After supper that evening, a Jesuit friend suggested a walk, and we headed in the direction of the cathedral, which I'd hardly glimpsed before. But the piazza was dark and empty except for police and guards, with thousands of young people straining at the barricades that surrounded it. They were waiting for a liturgy that takes place here on the eve of Palm Sunday, the Traditio Symboli, when the Creed is handed out to those who will be baptized a week later at the Easter Vigil. This liturgy had developed into a testimony to faith for young people, and they came from parishes all over the archdiocese and beyond to give witness to their faith, encouraging the catechumens and strengthening their own faith.
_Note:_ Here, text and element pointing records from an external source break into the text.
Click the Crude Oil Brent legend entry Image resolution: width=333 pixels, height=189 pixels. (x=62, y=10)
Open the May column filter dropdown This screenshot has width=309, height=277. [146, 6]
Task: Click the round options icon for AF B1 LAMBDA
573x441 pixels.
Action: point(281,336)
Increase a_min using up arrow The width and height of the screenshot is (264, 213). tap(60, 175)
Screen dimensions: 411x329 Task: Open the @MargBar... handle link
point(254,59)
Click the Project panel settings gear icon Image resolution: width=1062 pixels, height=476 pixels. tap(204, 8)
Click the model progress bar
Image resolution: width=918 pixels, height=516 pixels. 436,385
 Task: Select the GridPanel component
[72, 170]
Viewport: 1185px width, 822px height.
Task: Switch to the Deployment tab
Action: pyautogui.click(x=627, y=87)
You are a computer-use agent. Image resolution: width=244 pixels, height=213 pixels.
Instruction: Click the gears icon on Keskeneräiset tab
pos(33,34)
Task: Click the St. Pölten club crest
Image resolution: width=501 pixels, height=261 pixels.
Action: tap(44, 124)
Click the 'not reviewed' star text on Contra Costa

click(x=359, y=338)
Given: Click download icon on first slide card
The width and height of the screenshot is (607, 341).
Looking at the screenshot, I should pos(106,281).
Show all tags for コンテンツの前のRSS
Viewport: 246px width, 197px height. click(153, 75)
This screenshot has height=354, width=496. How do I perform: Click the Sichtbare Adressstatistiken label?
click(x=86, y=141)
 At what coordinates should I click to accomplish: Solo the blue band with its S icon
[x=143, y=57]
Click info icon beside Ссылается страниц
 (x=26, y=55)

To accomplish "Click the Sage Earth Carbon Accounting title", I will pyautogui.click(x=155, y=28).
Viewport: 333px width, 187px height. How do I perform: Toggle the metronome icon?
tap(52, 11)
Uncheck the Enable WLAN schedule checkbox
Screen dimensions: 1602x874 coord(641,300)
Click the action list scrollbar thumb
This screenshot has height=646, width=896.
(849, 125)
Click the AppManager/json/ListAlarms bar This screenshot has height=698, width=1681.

At about 8:45 p.m., the portals of the cathedral with their massive bronze doors swung open, light flooded out and the guards opened the barricades. And the sight was incredible. These thousands of young people (some guide books claim the cathedral can hold 40,000—I doubt it's that many, but a few thousand sounds right) were rushing, running, streaming—with polite determination—to get inside! My friend and I waited until the crowd went by and then entered and squeezed into the back of the packed church.
The liturgy was devised for the occasion, with music, testimonials, readings and a homily by Cardinal Carlo Maria Martini, archbishop of Milan. The highlight came at the end, when the candidates for baptism the following Saturday evening were entrusted with a copy of the Creed, which the whole assembly then recited with them.
My friend and I slipped out onto the piazza, where more crowds were following the events inside via large-screen monitors. At the very end of the liturgy a special tribute took place when the young people acknowledged Cardinal Martini's 20 years as archbishop of Milan. My friend whispered to me in total surprise, "He's smiling! He never smiles! But he just did!" This very professional archbishop had a real interest in ministry to young people, and they knew it. And they treated him like a rock star. The cardinal soon emerged and greeted the crowds outside. I determined that the next year I would come to Milan for this event and stay for all of Holy Week.
I have been back a number of times. The Traditio Symboli is always a little different, highlighting various themes and testimonials of faith, sometimes with short dramas. But it always includes literally passing on the Creed, entrusting it to the candidates for baptism. At the Traditio this year, 160 catechumens from 31 countries on 4 continents received our Creed.
The theme this year was mercy, as we could expect. The publicity posters announced in Italian, "Blessed are the merciful, for they shall obtain mercy." And the participants went home with a tag that resembled those that hang on hotel doors and warn "Do not disturb." But the tags we received this year have a different message, a welcome, highlighting next summer's World Youth Day and welcoming people to the journey.
The world is very different from when I first encountered the Traditio and saw thousands rushing into the cathedral. Security is intense now with long lines undergoing questioning and body scans and handbag scrutiny. But the young people still arrive and join the catechumens to share a faith that is, to steal from St. Augustine, ever ancient, ever new. The door still opens and faith grows strong by being shared. This entry into Holy Week is powerful testament to that faith.